Molecular Force Measurements
Nano scale force measurements are used to quantify interfacial force fields that control biomaterial performance in medical applications. Studies focus on protein-compatible, water-soluble polymers used in drug delivery, tissue engineering, and biosensor coatings. Surface force apparatus (SFA) and colloidal probe atomic force microscopy (CP-AFM) measurements directly quantify force fields within 0.1-100 nm of material surfaces. Current studies of Zwitterionic polymers (e.g. poly sulfobetaine) are identifying molecular design rules underlying the unique properties of these materials.
Biomaterial Effects on Protein Folding
The diversity of protein functions has inspired their use in hybrid bio-materials including biosensors, pharmaceuticals, tissue engineering, and drug targeting. Yet incorporating proteins in these abiotic environments can degrade their stability and function. Currently, few approaches can determine how material environments alter protein stability.
We are developing Fast Relaxation Imaging (FReI) in collaboration with the Gruebele research group to define material design rules that preserve protein stability and function. FReI was developed to study protein folding in cells, but has untapped potential to interroga
te proteins in materials at sub micron resolution. We are extending the FReI approach to image protein folding stability material. Studies of proteins in a “library” of materials are identifying novel, nano scale design rules that preserve or shut down protein function.
We used FReI to determine how hydrogel–protein interactions and confinement in hydrogel nanopores alter protein folding stability.
Zwitterionic polymer-protein interactions
Poly(zwitterions) are polymers that contain equal numbers of cationic and anionic groups on each monomer. They have remarkable antii-fouling properties and have potential biomedical applications in wound dressings, biosensors, or stealth nanoparticles for drug delivery. Poly(zwitterion) performance in these applications is ascribed to polymer solvation, which is postulated to prevent protein adsorption.

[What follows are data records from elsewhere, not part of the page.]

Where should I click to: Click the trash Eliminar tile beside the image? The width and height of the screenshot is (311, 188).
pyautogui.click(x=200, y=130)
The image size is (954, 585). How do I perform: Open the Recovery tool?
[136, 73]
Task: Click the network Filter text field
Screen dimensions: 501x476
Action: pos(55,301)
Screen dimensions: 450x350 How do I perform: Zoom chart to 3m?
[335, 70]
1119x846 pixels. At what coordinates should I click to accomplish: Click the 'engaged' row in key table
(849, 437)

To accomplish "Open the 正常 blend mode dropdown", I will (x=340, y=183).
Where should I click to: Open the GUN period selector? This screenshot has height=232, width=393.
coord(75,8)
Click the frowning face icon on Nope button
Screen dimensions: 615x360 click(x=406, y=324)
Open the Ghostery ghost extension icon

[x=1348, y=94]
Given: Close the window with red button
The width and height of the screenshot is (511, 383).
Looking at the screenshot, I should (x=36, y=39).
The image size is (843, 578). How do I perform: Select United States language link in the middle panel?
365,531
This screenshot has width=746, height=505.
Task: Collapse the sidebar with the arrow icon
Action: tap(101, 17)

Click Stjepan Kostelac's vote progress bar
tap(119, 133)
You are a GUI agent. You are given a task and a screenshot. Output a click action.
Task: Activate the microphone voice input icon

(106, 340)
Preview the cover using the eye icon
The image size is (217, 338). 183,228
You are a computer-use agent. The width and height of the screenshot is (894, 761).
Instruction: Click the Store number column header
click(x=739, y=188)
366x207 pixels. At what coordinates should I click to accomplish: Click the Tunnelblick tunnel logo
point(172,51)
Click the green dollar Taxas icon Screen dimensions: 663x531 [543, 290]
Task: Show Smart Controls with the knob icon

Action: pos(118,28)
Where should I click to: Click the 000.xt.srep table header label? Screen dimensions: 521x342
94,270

This raises the important questions: “Do poly(zwitterions) bind proteins?” and “How do the polymers affect protein stability?” We are studying poly(zwitterion) interactions with proteins both in solution and at surfaces. Fluorescence and biophysical measurements determine whether poly(zwitterions) bind proteins and the impact of protein-polymer interactions on protein stability and function. Our studies are identifying the physical chemical bases for the success or failure of poly(zwitterionic) materials in diverse applications.